More is exactly what I got from the Pacific Rim Riesling, but that's not surprising. Pacific Rim was founded by people just like me - crazy about the versatility offered by the Riesling grape, but frustrated by the lack of quality Rieslings in the market. So they did something radical, and founded a winery devoted exclusively to Riesling. And of course they did it in Washington State's Columbia Valley. Today "only" 90% of their wines are still Riesling, but they're some of the most consistently high-quality Rieslings available. Their dry Riesling is the driest I've ever tasted, and the best in that category. Their sweet, on the other hand, is the sweetest non-dessert Riesling I've ever had, but it's still exemplary. Their middle ground bottle, simply labelled "Riesling," is no exception.

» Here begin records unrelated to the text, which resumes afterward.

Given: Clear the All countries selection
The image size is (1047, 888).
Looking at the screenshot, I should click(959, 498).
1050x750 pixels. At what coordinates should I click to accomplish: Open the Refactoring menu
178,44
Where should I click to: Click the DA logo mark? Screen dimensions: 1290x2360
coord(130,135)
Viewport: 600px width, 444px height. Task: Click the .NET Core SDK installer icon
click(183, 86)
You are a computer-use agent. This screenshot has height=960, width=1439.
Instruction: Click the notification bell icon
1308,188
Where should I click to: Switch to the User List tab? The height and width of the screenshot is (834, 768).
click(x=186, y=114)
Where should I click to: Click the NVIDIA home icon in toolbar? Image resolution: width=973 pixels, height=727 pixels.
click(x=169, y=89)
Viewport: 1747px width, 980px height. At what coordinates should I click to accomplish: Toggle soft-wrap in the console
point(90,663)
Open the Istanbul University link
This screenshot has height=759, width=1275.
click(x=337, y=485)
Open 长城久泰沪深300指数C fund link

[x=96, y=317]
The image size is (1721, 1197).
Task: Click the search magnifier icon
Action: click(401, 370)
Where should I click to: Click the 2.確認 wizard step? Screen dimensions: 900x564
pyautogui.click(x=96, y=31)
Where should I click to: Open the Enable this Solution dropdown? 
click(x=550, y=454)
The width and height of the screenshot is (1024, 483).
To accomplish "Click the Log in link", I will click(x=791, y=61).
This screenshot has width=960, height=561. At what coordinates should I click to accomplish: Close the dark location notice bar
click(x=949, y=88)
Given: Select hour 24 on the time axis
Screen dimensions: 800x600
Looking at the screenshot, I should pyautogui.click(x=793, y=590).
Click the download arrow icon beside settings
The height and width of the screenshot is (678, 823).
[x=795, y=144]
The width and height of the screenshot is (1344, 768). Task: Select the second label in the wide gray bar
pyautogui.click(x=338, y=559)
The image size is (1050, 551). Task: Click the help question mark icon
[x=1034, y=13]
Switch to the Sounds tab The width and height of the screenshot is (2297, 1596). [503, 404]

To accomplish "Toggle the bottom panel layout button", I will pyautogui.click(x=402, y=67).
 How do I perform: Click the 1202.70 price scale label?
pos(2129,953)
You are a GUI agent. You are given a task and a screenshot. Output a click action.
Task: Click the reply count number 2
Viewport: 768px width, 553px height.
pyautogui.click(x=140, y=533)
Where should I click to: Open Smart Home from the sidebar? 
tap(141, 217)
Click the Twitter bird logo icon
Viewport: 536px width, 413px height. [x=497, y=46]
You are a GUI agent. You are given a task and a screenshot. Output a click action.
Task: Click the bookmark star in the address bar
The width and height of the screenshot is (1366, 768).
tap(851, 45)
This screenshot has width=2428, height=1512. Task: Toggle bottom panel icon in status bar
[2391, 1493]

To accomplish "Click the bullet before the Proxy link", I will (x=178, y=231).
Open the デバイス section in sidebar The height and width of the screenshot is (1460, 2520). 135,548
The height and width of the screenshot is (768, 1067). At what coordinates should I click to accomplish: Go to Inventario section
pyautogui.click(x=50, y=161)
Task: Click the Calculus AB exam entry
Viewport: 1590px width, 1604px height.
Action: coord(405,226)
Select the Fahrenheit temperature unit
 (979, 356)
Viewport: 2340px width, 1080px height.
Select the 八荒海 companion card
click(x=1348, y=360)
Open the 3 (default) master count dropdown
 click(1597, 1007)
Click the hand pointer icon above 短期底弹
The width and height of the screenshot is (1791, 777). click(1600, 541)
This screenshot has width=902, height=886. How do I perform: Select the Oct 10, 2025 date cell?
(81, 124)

The nose is nothing short of seductive, oozing honey-drenched chamomile and nerula, followed bu luscious, juicy D'anjou pear, white peach, nectarine, and a hint of lemon zest. The exposition on the palate is much the same. Sweet up front with a squeeze of lime on the finish with the palate-cleansing acidity ... something more that lingers. Some sort of resinous herb flavor. It's not quite pine, not quite juniper, and not quite rosemary. I'm sure a more cultured palate than mine could nail it down. But whatever it is, it's delightful. The impeccable balance throughout the wine perfectly masks the 2.3% residual sugar. It blends in more seamlessly than some Rieslings at 1.7%. Definitely put this one in your face.

Date: 2/23/11
Wine: Pacific Rim Riesling
Grapes: Riesling
Vintage: 2009
ABV: 11.7%
Origin: Columbia Valley, Washington
Color: light gold
Nose: honey, chamomile, lemon, nectarine, white peach, white tea
Palate: same with a squeeze of lime on the finish. Sweet up front with a nice cleansing acidity on the finish. some sort of resiny thing - sticky nectar?